NRA-0215

Pharmacological characteristics of NRA compounds, novel atypical antipsychotics, were compared with those of clozapine and haloperidol, in regard to modification of Fos-like immunoreactivity (FLI) in rats. (R)-(+)-2-Amino-4-(4-fluorophenyl)-5-[1-[4-(4-fluorophenyl)-4-oxobutyl] pyrrolidin-3-yl] thiazole (NRA0045) and 2-carbamoyl-4-phenyl-5-[2-[4-(4-fluorobenzylidene) piperidin-1-yl] ethyl] thiazole (NRA0215) have a high affinity for dopamine D4 receptors, serotonin2A receptors, and the alpha1 adrenoceptor. 2-Carbamoyl-4-(4-fluorophenyl)-5-[2-[4-(3-fluorobenzylidene) piperidin-1-yl] ethyl] thiazole (NRA0160) has a selective and high affinity for dopamine D4 receptors.
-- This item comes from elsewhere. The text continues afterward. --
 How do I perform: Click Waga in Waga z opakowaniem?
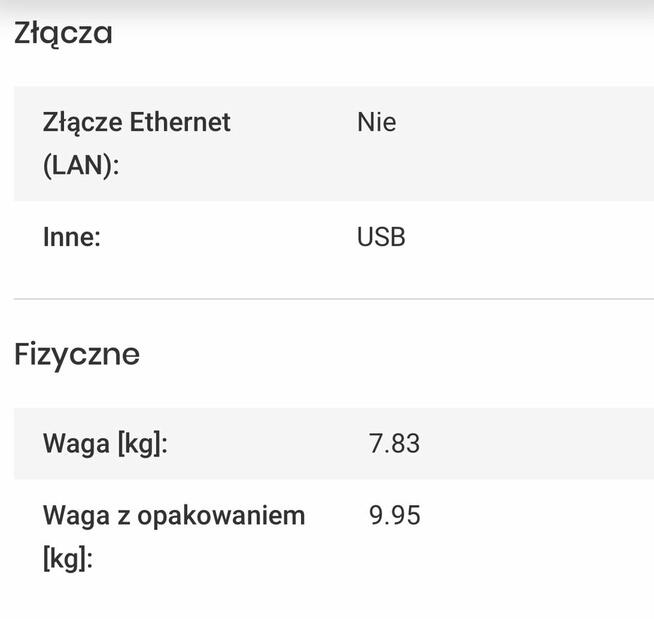click(x=75, y=516)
NRA0045 and clozapine (10 and 30 mg/kg, IP) produced significant increases in FLI in both the nucleus accumbens (N. Acc.) and the medial prefrontal cortex (mPFC) but not in the dorsolateral striatum (DLS). In contrast, NRA0160 and NRA0215 (10 and 30 mg/kg, IP) significantly increased FLI in the mPFC but not in the N. Acc. and the DLS. Haloperidol (0.1 and 1 mg/kg, IP) significantly produced FLI in the N. Acc., the DLS, and the mPFC. These data indicate that the antagonistic effects of dopamine D4 receptors may contribute, at least in part, to the actions of NRA0045, NRA0160, and NRA0215 in the mPFC.